The political ramifications, he warns, could be even more dire. In an era already marked by deepening polarization, the economic collapse of the middle class could ignite a wave of unrest that no government is prepared to handle. 'The demagogues of today will look restrained compared to what fills that space,' he writes ominously. This is not a prediction of chaos for its own sake—it is a warning that the systems of governance, social order, and economic stability we take for granted may not survive the coming upheaval. What happens when the majority of people are left with nothing but the scraps of an economy that no longer needs them? Can democracy endure in a world where power is concentrated in the hands of a technocratic elite? These are not abstract questions. They are the ones that must be answered now.

AI's Existential Divide: The Coming Split Between Elite and Struggling Majority

Hunter-Torricke is not alone in his concerns. Dario Amodei, founder of Anthropic, recently echoed similar fears, warning that humanity is unprepared for the power it is about to unleash. 'Our social, political, and technological systems may lack the maturity to wield this power,' he wrote. Meanwhile, Professor Michael Wooldridge of Oxford University has drawn a chilling analogy: a 'Hindenburg moment' for AI, where a single catastrophic failure could erase public trust in the technology forever. 'AI is embedded in so many systems,' he told *The Guardian*, 'that a major incident could strike almost any sector.' The stakes are no longer just economic or social—they are existential. Can we afford to ignore the warnings of those who have seen the future firsthand?

AI's Existential Divide: The Coming Split Between Elite and Struggling Majority

In response to these growing concerns, Hunter-Torricke has founded the Center for Tomorrow, a London-based non-profit dedicated to rethinking the assumptions that underpin our current economic and technological systems.
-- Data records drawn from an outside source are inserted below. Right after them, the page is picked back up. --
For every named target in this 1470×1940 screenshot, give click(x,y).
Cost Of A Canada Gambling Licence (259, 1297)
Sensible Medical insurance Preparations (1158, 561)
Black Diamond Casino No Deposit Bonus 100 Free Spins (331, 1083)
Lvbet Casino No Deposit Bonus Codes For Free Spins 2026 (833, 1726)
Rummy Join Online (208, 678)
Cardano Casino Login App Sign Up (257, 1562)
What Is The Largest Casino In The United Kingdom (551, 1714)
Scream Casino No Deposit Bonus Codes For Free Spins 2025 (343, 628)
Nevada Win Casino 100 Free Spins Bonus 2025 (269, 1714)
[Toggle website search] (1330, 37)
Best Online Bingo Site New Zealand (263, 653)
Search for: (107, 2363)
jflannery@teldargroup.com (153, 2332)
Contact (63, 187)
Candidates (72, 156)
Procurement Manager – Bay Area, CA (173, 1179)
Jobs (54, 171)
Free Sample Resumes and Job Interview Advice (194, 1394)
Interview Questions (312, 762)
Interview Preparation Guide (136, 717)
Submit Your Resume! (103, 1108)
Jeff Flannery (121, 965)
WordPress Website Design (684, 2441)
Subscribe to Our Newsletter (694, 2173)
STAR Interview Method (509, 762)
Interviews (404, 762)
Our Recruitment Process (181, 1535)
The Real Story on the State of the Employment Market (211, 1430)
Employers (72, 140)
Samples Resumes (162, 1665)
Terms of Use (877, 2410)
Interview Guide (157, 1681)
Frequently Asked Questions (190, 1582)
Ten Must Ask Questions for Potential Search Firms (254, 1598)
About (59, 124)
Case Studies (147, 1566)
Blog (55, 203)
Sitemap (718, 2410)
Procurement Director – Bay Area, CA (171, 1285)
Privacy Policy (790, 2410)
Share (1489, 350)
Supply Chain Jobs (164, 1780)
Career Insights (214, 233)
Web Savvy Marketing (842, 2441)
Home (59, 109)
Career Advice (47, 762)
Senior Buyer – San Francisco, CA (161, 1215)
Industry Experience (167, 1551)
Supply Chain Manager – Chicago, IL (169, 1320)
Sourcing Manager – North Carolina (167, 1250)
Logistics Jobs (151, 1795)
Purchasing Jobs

The organization has pledged independence from Big Tech, instead drawing support from Scottish billionaire Sir Tom Hunter. This is not just an academic exercise—it is a call to action. With roughly ten years left to prevent the worst outcomes, the time to act is now. The question is not whether AI will reshape the world. It is whether we will shape it in a way that ensures justice, equity, and survival for all.